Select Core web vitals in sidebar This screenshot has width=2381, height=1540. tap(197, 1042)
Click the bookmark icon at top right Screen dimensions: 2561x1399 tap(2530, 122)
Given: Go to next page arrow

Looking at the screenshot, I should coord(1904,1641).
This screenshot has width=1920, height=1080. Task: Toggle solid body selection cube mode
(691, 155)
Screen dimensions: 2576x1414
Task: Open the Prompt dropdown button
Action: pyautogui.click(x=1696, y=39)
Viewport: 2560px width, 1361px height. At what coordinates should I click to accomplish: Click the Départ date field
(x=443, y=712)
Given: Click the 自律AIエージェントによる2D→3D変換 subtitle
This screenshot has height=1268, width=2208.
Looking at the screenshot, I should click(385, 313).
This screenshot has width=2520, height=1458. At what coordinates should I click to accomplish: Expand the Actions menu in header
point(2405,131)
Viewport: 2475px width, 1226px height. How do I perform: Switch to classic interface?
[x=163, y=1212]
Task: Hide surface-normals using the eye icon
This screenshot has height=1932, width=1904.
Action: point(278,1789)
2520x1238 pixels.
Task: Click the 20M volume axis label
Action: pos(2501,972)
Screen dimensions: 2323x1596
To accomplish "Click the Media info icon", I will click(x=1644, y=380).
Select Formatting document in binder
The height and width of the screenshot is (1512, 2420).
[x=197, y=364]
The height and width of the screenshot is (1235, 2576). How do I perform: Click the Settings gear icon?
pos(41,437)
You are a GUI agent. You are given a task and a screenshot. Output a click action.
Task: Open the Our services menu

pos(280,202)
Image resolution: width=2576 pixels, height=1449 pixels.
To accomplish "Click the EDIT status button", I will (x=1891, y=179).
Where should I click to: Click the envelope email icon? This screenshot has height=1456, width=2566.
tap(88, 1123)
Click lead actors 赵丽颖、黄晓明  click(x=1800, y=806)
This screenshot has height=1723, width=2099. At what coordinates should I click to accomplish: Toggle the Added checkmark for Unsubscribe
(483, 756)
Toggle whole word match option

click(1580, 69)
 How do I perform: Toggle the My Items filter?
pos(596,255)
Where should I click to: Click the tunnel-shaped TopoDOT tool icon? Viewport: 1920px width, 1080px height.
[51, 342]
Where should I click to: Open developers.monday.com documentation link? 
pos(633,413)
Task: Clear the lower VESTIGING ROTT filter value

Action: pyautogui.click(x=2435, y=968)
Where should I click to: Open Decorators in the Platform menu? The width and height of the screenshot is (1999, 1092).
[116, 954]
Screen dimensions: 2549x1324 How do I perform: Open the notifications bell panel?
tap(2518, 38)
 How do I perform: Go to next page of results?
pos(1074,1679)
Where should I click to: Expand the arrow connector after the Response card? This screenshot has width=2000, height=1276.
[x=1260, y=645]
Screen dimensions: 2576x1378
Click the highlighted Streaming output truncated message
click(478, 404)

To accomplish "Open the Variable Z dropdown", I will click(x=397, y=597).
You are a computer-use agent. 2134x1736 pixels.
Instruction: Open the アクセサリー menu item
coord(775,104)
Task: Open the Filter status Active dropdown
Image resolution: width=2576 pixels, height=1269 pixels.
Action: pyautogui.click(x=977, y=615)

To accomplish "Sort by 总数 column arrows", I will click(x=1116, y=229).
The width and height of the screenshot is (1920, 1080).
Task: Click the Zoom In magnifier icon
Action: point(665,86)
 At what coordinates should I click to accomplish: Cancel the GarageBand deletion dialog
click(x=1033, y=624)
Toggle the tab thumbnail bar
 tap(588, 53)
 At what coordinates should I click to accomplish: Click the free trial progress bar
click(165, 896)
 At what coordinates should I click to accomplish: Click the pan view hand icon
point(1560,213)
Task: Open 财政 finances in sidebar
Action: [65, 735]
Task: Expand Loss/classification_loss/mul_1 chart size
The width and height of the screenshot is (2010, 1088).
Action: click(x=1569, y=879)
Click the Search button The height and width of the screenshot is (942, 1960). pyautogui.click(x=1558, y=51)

» TASK DIRECTIONS
Starting at the line that contains "At what coordinates should I click to accomplish: Click the free", output each remaining line of the listing, the last line included, exactly as it appears.

» WRITTEN RESPONSE
 At what coordinates should I click to accomplish: Click the free trial progress bar
click(165, 896)
 At what coordinates should I click to accomplish: Click the pan view hand icon
point(1560,213)
Task: Open 财政 finances in sidebar
Action: [65, 735]
Task: Expand Loss/classification_loss/mul_1 chart size
The width and height of the screenshot is (2010, 1088).
Action: click(x=1569, y=879)
Click the Search button The height and width of the screenshot is (942, 1960). pyautogui.click(x=1558, y=51)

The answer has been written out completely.